(Required work):
If a line of the data below holds the string "agent", copy it.

• • • •

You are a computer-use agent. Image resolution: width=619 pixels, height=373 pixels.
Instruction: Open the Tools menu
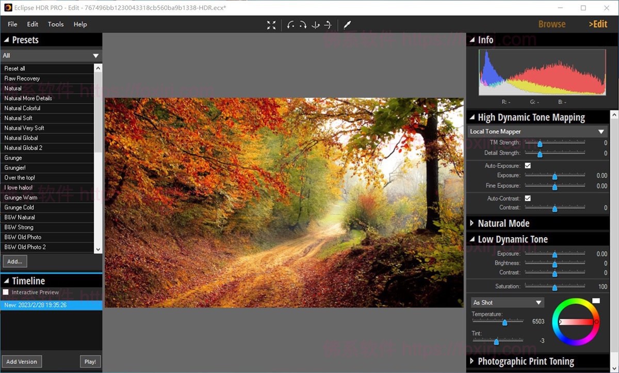click(x=55, y=24)
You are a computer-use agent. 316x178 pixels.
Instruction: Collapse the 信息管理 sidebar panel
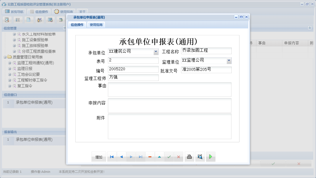tap(65, 28)
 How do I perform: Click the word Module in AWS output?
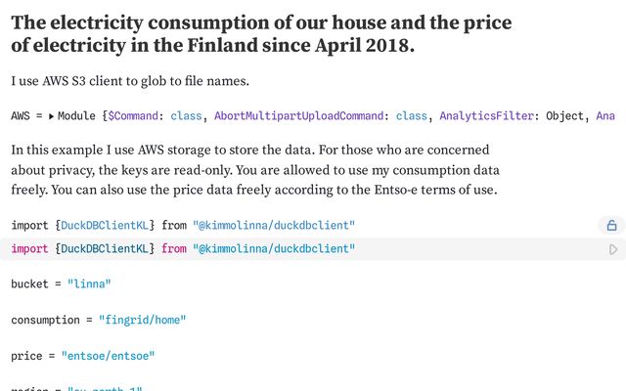(76, 116)
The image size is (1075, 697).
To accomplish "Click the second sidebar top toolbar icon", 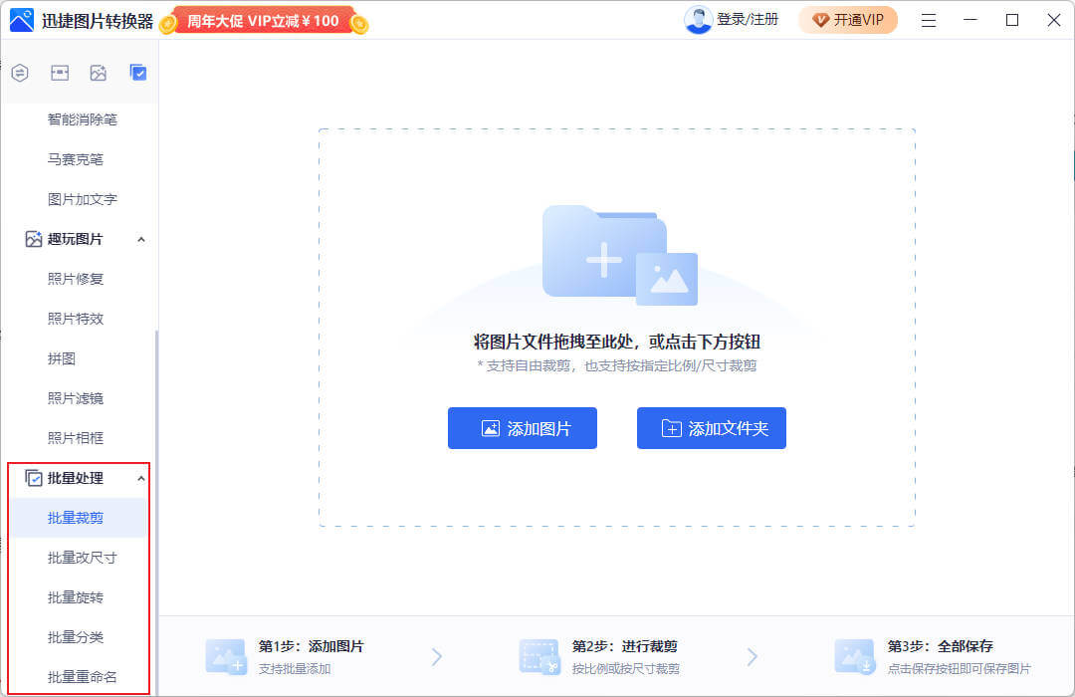I will point(60,73).
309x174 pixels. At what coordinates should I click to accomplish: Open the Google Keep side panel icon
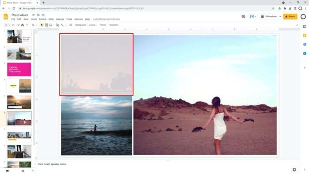(305, 35)
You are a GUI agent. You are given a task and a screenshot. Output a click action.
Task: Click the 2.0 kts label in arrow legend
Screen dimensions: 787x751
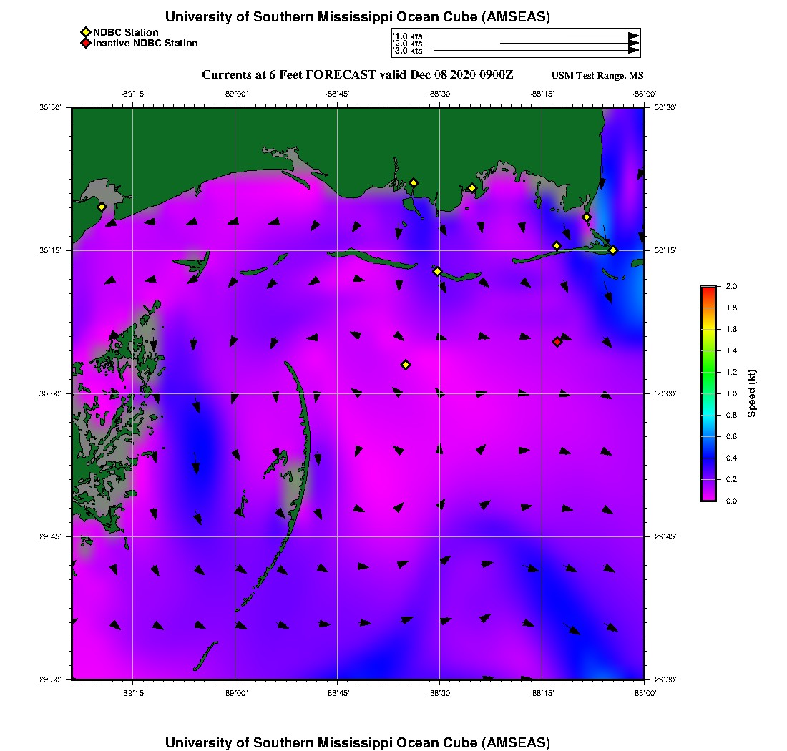coord(410,44)
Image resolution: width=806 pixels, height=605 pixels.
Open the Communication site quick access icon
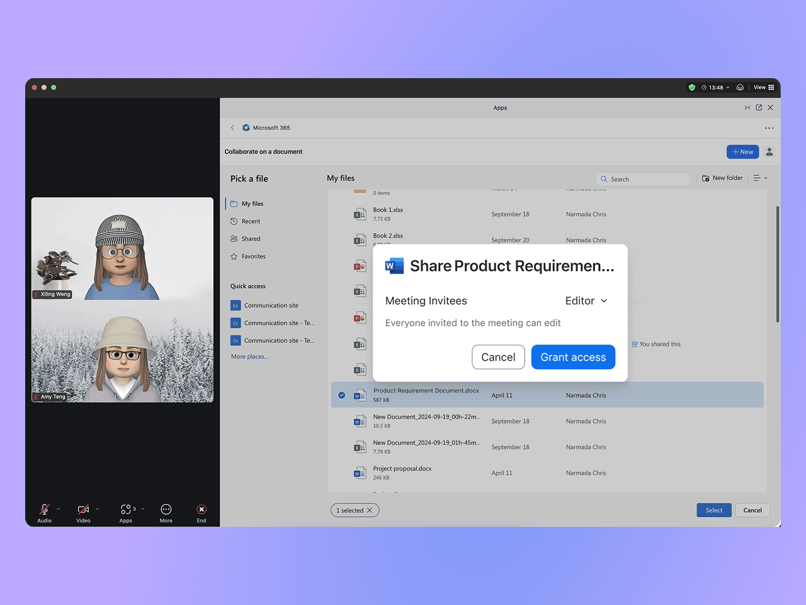(235, 305)
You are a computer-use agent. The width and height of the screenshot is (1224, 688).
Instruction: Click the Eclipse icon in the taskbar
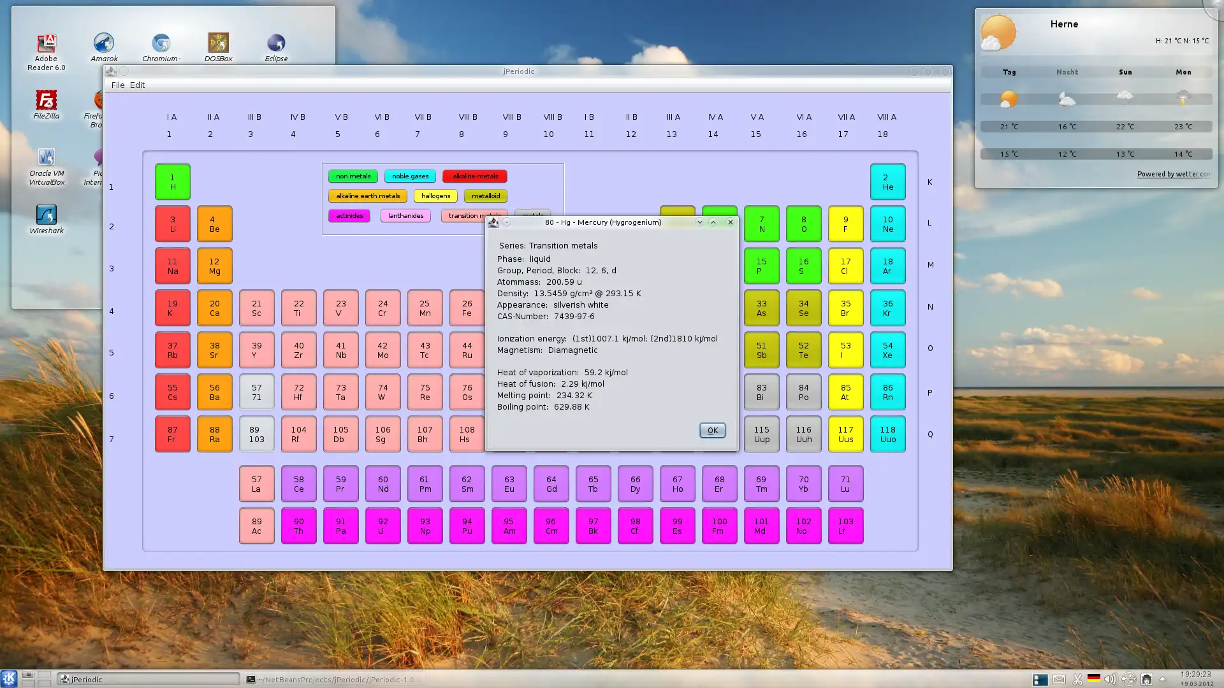pyautogui.click(x=277, y=43)
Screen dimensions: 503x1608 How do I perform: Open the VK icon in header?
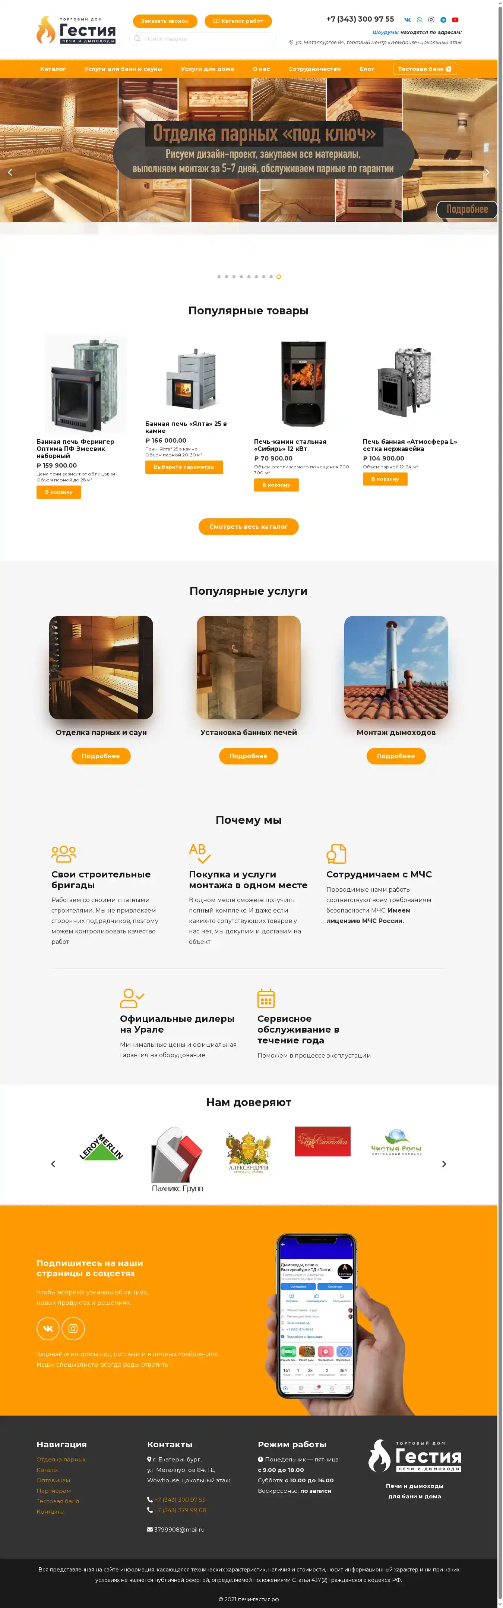click(x=408, y=19)
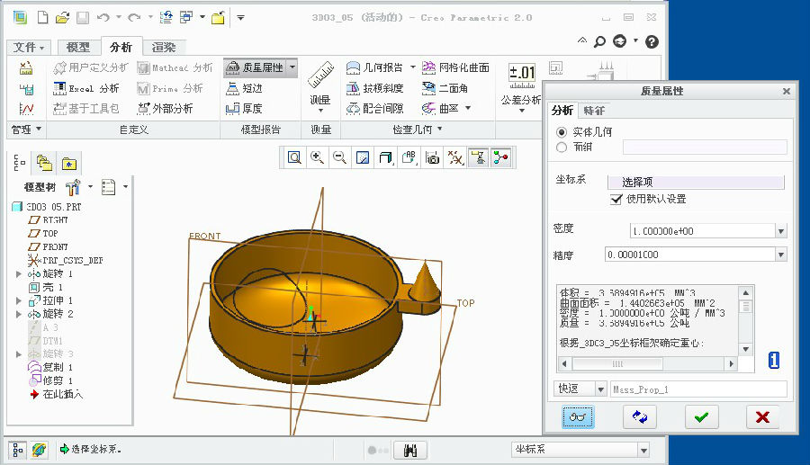The image size is (810, 465).
Task: Click the Refit view icon
Action: (x=294, y=157)
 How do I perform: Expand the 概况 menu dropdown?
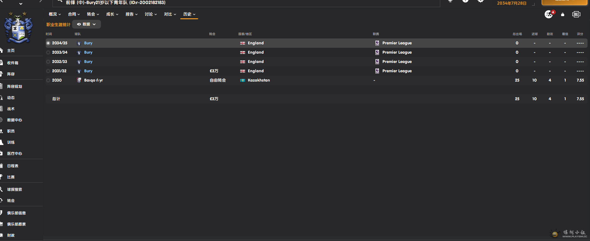tap(55, 14)
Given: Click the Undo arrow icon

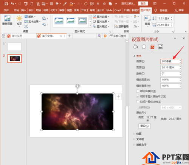Looking at the screenshot, I should coord(12,4).

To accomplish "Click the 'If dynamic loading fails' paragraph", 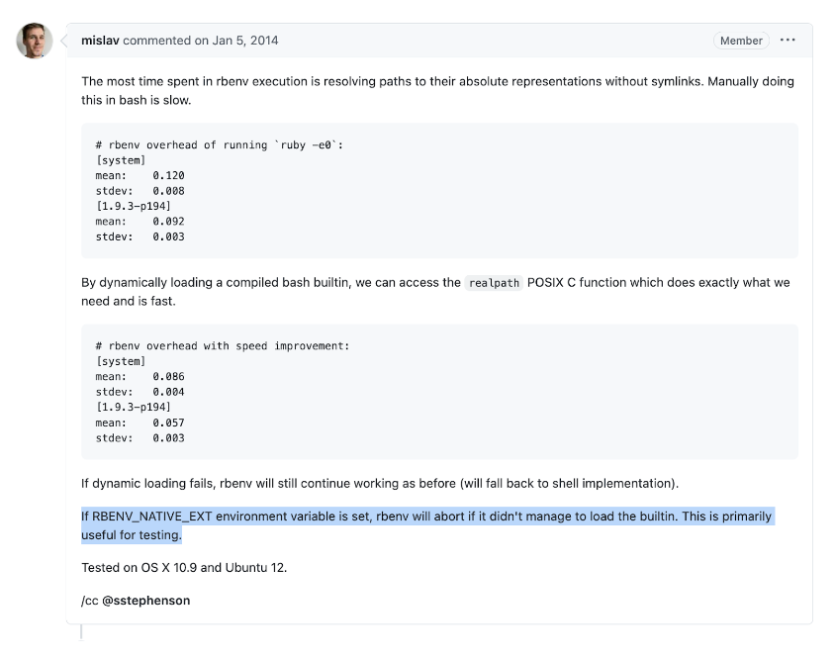I will pyautogui.click(x=380, y=483).
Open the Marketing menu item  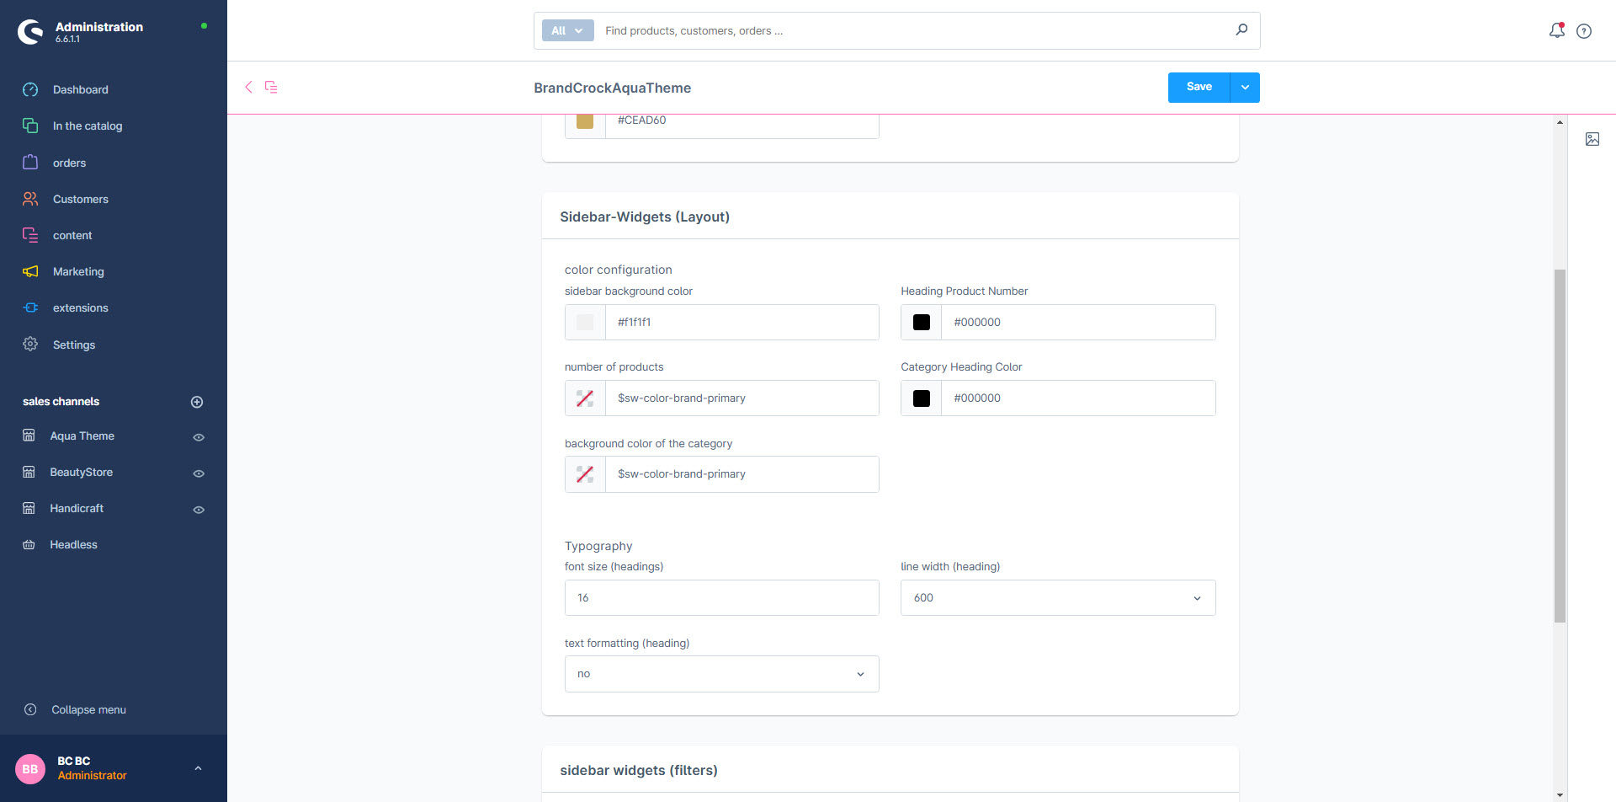[78, 271]
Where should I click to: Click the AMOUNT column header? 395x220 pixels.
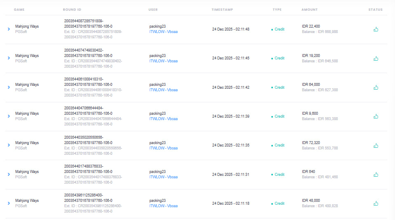coord(309,9)
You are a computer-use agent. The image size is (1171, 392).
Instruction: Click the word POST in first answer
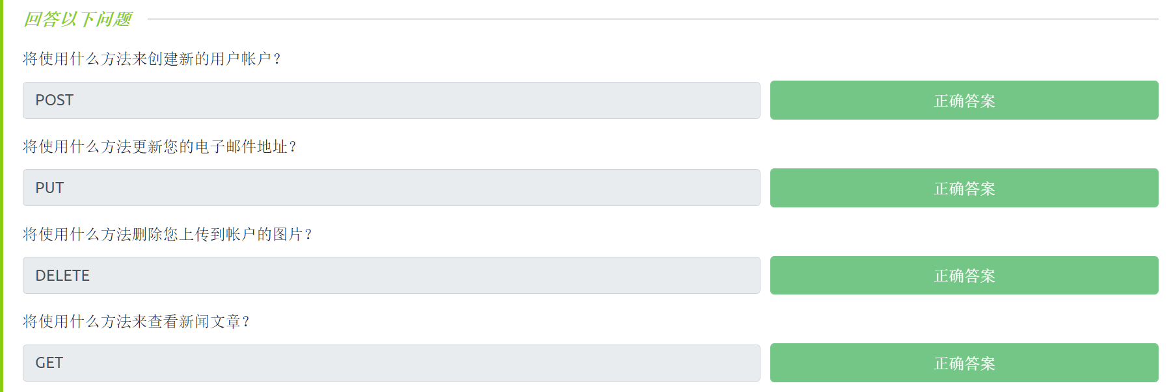click(x=55, y=100)
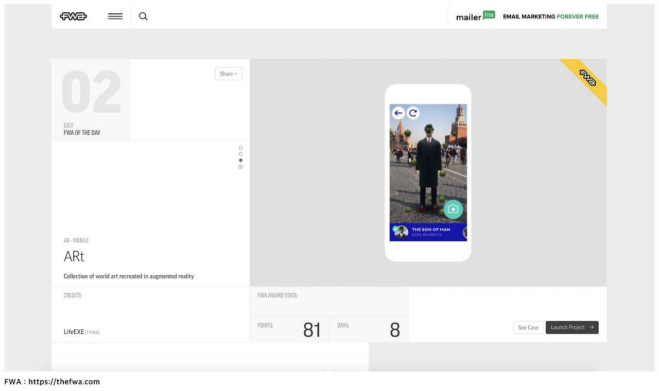Click the play control below the slide dots
Image resolution: width=659 pixels, height=391 pixels.
(240, 166)
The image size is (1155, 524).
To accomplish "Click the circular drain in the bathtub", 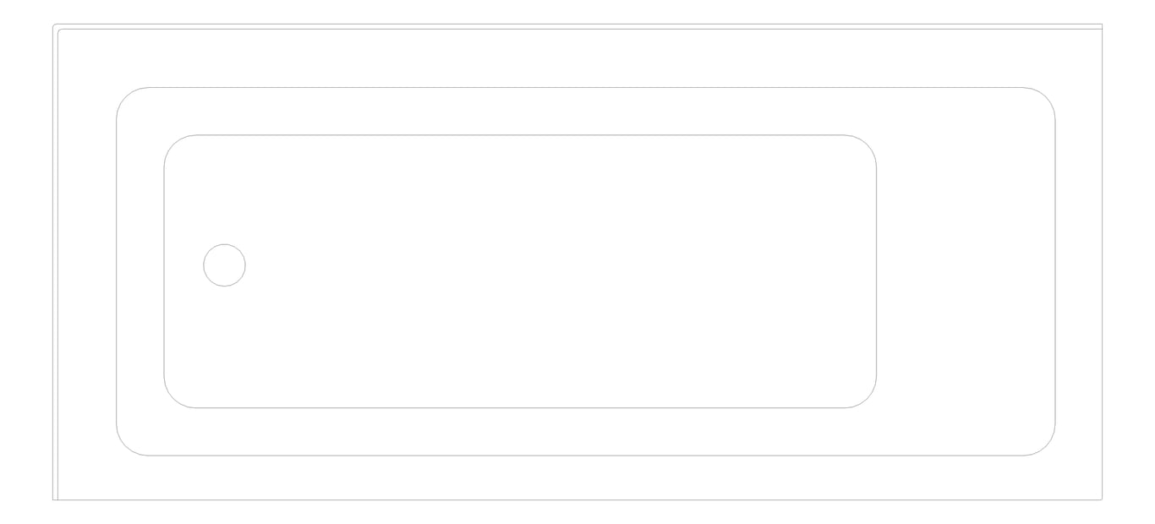I will coord(225,265).
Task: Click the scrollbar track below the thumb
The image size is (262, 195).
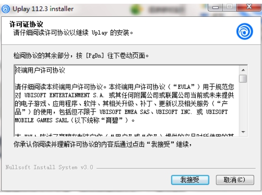Action: click(243, 105)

• • • •

(Problem solution):
You are a computer-use agent. Image resolution: width=619 pixels, height=373 pixels.
You are a computer-use agent. 316x178 pixels.
You are a GUI agent. You are given a task and a screenshot. Output a click action.
You are a computer-use agent. The width and height of the screenshot is (1224, 688).
You are a computer-use agent. The image size is (1171, 392).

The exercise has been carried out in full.